Making a List, Checking it Twice
There are lots of lists. Santa allegedly has one, and so does the doorman at an exclusive nightclub. There are lists of best-selling books, best-dressed women, and best beaches. There are also lists of bad movies, epic fails, and people who aren’t allowed to pay by check because their last one bounced. And don’t forget the ever-popular shopping list.
Many people use to-do lists—either electronic or on paper—to help them achieve their professional and personal goals. The concept is simple but powerful.
Step 1: Define a goal
This may be a long-term project such as earning a college degree, training for a marathon, or writing a novel. Or it may be a more limited project, such as clearing up a coding backlog, learning how to use spreadsheet software, or cleaning out the garage.
Step 2: Break it down
Break your project down into smaller components. This is the most important part of the process because it converts a huge, scary goal into a series of smaller, easier goals. If you focus on the project as a whole, you may feel so discouraged that you never even start it. But if you take one step at a time, you can make steady progress while building your self-confidence.

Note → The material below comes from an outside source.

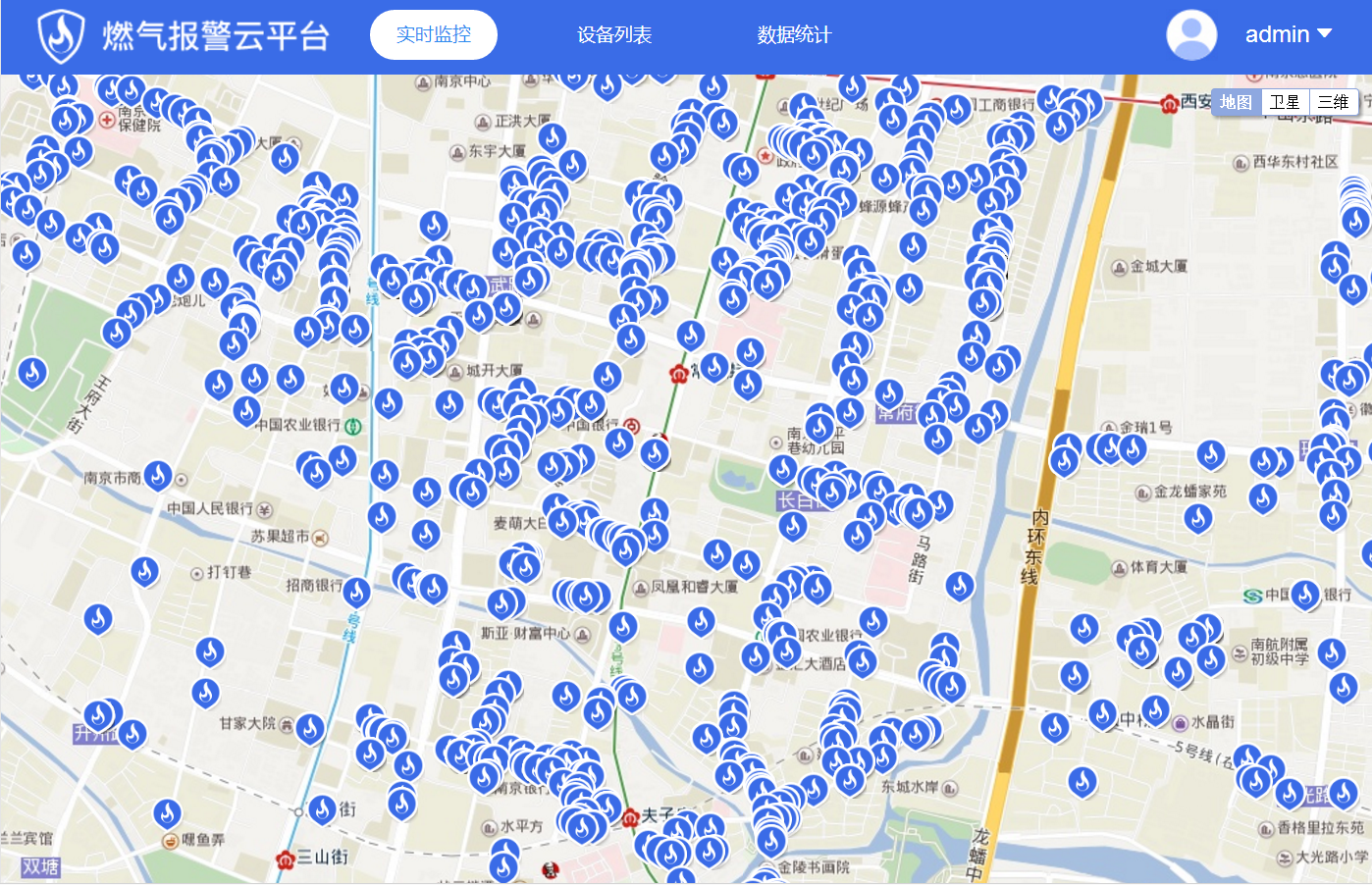Open the gas marker beside 甘家大院 label
The image size is (1372, 885).
(x=310, y=728)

Pick your subsidiary goals based on the type of project. For example, if you want to clean out your garage, your subsidiary goals may consist of different areas of the garage (the storage shelves, the area under the stairs, etc.) or different types of items (the sports gear, the garden tools, etc.).
Make a list of the subsidiary goals, and give some thought to the sequence. To use the garage analogy again, you don’t want to tackle the storage shelves first if there is a huge mound of your kids’ sports equipment piled in front of them. Also, consider whether you can delegate some of the steps, and if so, who is the best candidate for each?
Finally, figure out when the entire project needs to be completed, and then assign a due date to each step. If you have been assigned a big project at work, such as creating an auditing and monitoring program for your radiology practice, then your boss has probably given you a deadline. But if you are working on a personal project, give yourself a deadline that’s challenging but not overwhelming.
Step 3: Dive in
Tackle each step-in turn, and as you finish it, savor the satisfaction of crossing it off on your list. Before you start the next one, consider whether any of the steps should be revised or rearranged, delegated to someone else, or given a different due date.
Step 4: Sprint for the finish line
As you get closer to completing the project, you will probably find yourself more motivated than ever. Take advantage of that additional energy to push for the finish line. When you’re done, celebrate your success—you’ve got a lot to be proud of! Now, what is the next project for your to-do list?